Extending school hours ‘could stop young people stabbing each other’, Tory MP claims

·3 min read
Gate of a residential building painted in black.
Conservative MP Robert Halfon wants to extend school days. (Getty)

A Tory MP has suggested extending school hours could prevent knife crime among young people and save lives.

Conservative MP Robert Halfon, chairman of the Education Select Committee, made a plea to extend the school day.

Writing in the Sun newspaper in support of the proposal, Halfon said half of all knife crime in England occurs after classes end between 4pm and 6pm.

“Imagine the bloodshed that could be spared if these youngsters were at school instead," he wrote.

Robert Halfon MP speaking at a fringe event at the Conservative Party Conference in Manchester. Picture date: Tuesday October 5, 2021. Photo credit should read: Matt Crossick/Empics
Chairman of the education select committee Robert Halfon (Getty)

In a 2019 Ofsted report called ‘Safeguarding children and young people in education from knife crime’, it said the "most dangerous time for children is shortly after school, between 4pm and 6pm".

According to a report in the Guardian in 2018, 22% of stabbing victims under the age of 16 treated by the Royal London hospital were attacked between 4pm and 6pm on weekdays.

Halfon, Tory MP for Harlow, suggested extended school hours should be rolled out in deprived areas first to help less well-off youngsters.

He argued days were too short for millions of poorer pupils and stopped them from reaching their full potential.

Halfon said at elite and private schools, children were not “packed off home” at 3.15pm every day and instead, they were given sport and music activities to do.

He added extended school days would also help pupils catch up on studies after they were interrupted by the COVID lockdowns.

Speaking in the Commons on Monday, Halfon asked new Education Secretary Nadhim Zahawi to continue to make a case for a longer school day.

He said: “We know from the Education Policy Institute that it increases educational attainment from two to three months, especially amongst disadvantaged pupils.

“We know that a longer school day, according to the department for culture, media, sports, increases numeracy by 29%. So, this increases educational attainment.

“Will he at least consider some pilot schemes in disadvantaged areas around the country where we can have a longer school day?”

Zahawi told MPs there are some “excellent examples” he would examine.

Britain's Education Secretary Nadhim Zahawi leaves Downing Street after attending a cabinet meeting in central London on October 27, 2021 before the government's annual budget announcement. - Britain will unveil its latest budget, looking to fix the public finances after emergency pandemic support sent debt rocketing. (Photo by DANIEL LEAL-OLIVAS / AFP) (Photo by DANIEL LEAL-OLIVAS/AFP via Getty Images)
Education Secretary Nadhim Zahawi. (Getty)

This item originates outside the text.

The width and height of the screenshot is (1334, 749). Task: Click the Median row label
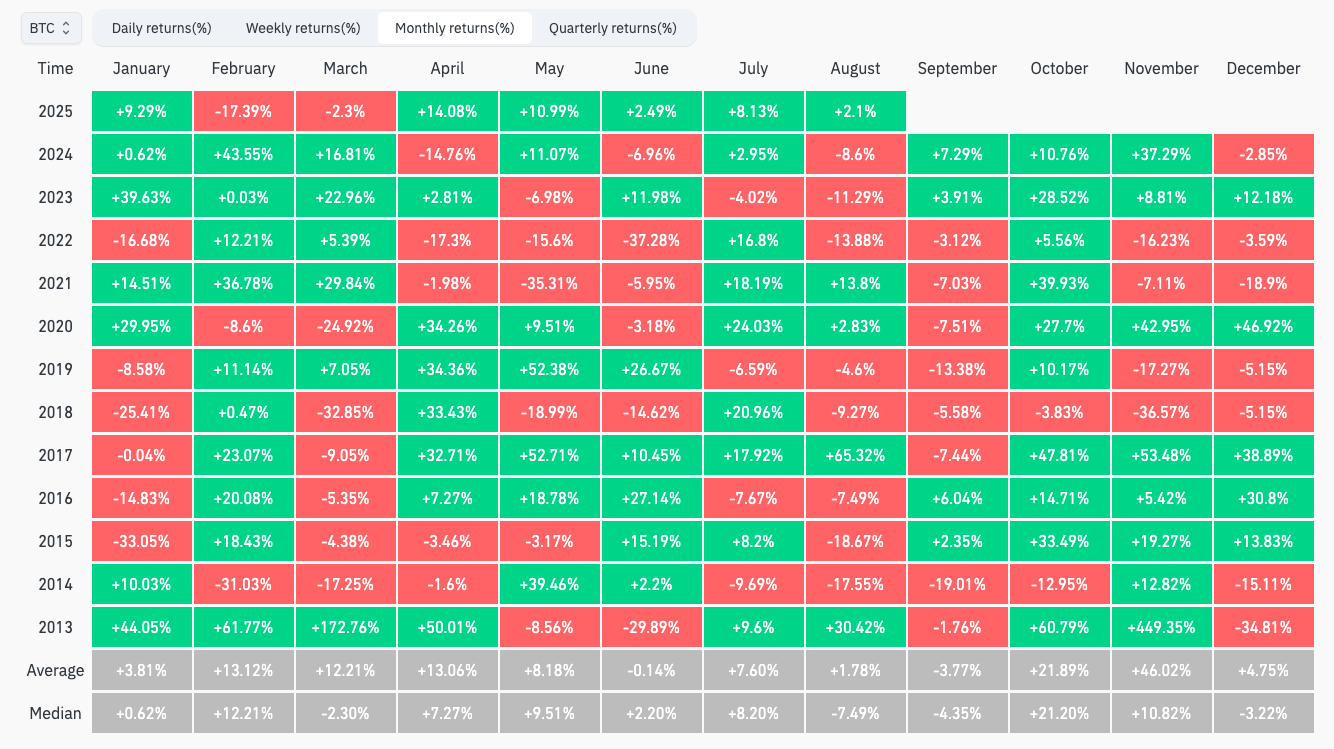[x=55, y=714]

On Wednesday, the Education Select Committee questioned Zahawi over whether the Department for Education (DfE) plans to lengthen the school day to help pupils catch up on lessons following school closures.

He said: “What the chair is asking about is ‘are we going to have a longer school day?’. No, we’re not on the whole. 

"We’re saying we’ve got targeted funds to deliver.”

Last week, the government announced it would provide an extra £1.8 billion to help children recover learning lost during the pandemic, bringing total catch-up funding so far to £4.9 billion.

A bill from Halfon also aims to redefine schools as “essential infrastructure” to protect millions of pupils from future shutdowns due to COVID.

Zahawi told MPs he would look at Halfon’s Bill, adding“This is not a snowflake generation. They were really resilient, but actually keeping schools open has to be my priority.”